Surreal genius

Kaspar Hauser's mighty wind

Are Kasper Hauser's members the funniest people in San Francisco? Just try not busting a gut over the sketch troupe's new SkyMaul: Happy Crap You Can Buy from a Plane, a takeoff on the SkyMall catalogs you find on airplanes. An uncanny takeoff. It's stuffed with lovingly photographed faux products (including Our Safest Electric Jungle Gym, a steal at $599.99) and excessively cheerful copy (for the Racial Globe Toaster: "Press any country, and your toast will toast to the shade of its inhabitants' skin!").

If you've seen Kasper Hauser live, you've witnessed their ability to write sketches that mash up the familiar and the absurd. And then there's Kasper Hauser's Web site,, which further showcases their talent for injecting surreal elements into a variety of media: short videos ("A Solution for Male Camel Toe") and the popular Kasper Hauser Comedy Podcast, plus a takeoff on Craigslist that's equal parts bizarre and hilarious. The busy comedians are also working on a pilot proposal for Current TV.

As the quartet prepared for SkyMaul-themed shows at both the Chicago and San Francisco Sketchfests (local performances are Jan. 17, 19, and 21), I visited KH HQ in the Mission, where Dan Klein, Rob Baedeker, James Reichmuth, and John Reichmuth — former Stanford classmates who've been performing together since 2000 — chatted about parody, creativity, and the importance of staying staunchly San Franciscan. (Cheryl Eddy)

SFBG Have you noticed that audiences have more awareness of sketch comedy, given the rise of festivals like SF Sketchfest? Or do people still want to yell things out like it's an improv show?

JOHN REICHMUTH I don't really like to use the word sketch very much because it usually gets a bad reaction. That is what we are, but people take that as sort of a euphemism for "quick and undeveloped" and "over the top." "Zany." We hate the word zany — random, zany, silly. Those are just words that mean that the person did not watch you. [Other members laugh.] I think that each city that has a sketch fest has seen [awareness of the form] grow. Clearly, it's happened in San Francisco; what you have is an audience with much more clearly defined expectations.

SFBG What can audiences expect from this year's show?

ROB BAEDEKER With SkyMaul, we adapted material from the book and then used some old characters and sketches and sort of cobbled together a show that's new in most ways.

JOHN REICHMUTH It's a narrative about the company, the imaginary [SkyMaul] company, but it's surreal like we are. It just sort of transcends time and space and physical laws.

SFBG How did you come up with the premise for the book? Obviously, everyone who's been on a plane has seen a SkyMall catalog.

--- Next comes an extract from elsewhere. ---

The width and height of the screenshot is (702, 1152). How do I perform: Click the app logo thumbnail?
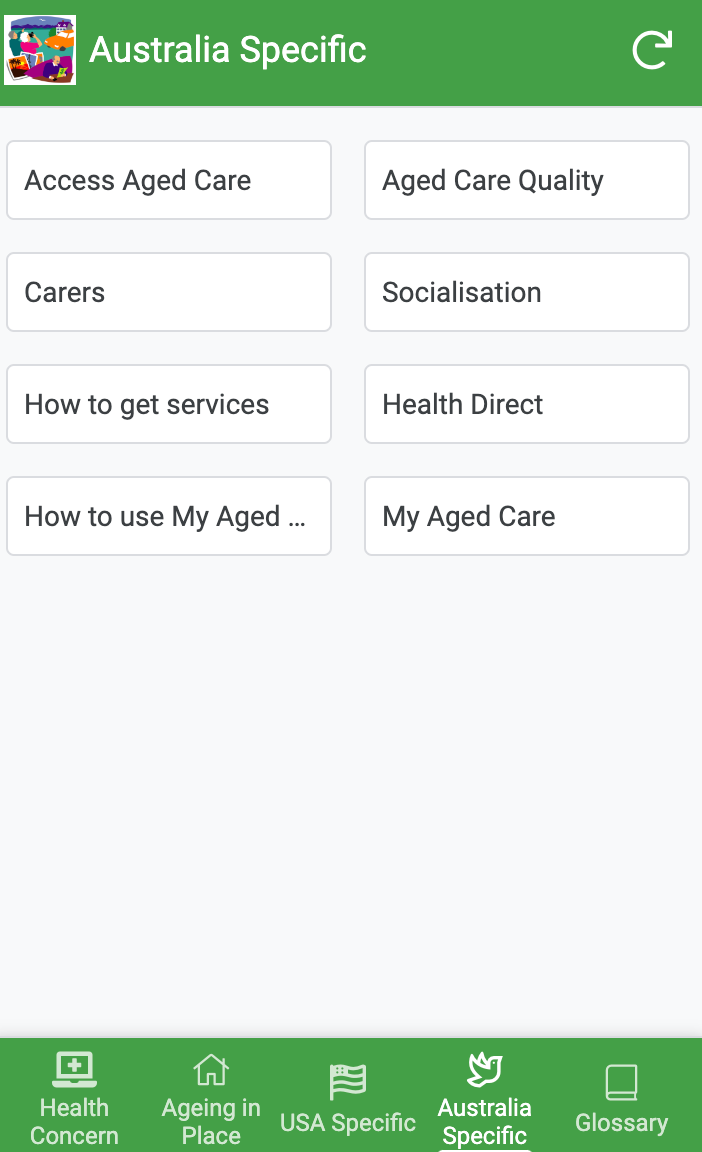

DAN KLEIN We'd fly to festivals, basically, and we'd grab the SkyMall....

JAMES REICHMUTH We would write captions above [the photos] and try to crack each other up.

KLEIN We have a great book agent, Danielle Svetkov, who actually came to us and said, "You guys gotta have a book in you somewhere." When we gave her the proposal, we had two offers in two days.

JOHN REICHMUTH We also started the proposal with the words "fuck you." [Everyone laughs.] It said "Fuck you. No, I'm serious. Fuck you — that is such a great idea."

BAEDEKER That was all in quotes, and then it said, "That's what people say when they hear that we're working on this book."

JOHN REICHMUTH That is actually how we pitched it.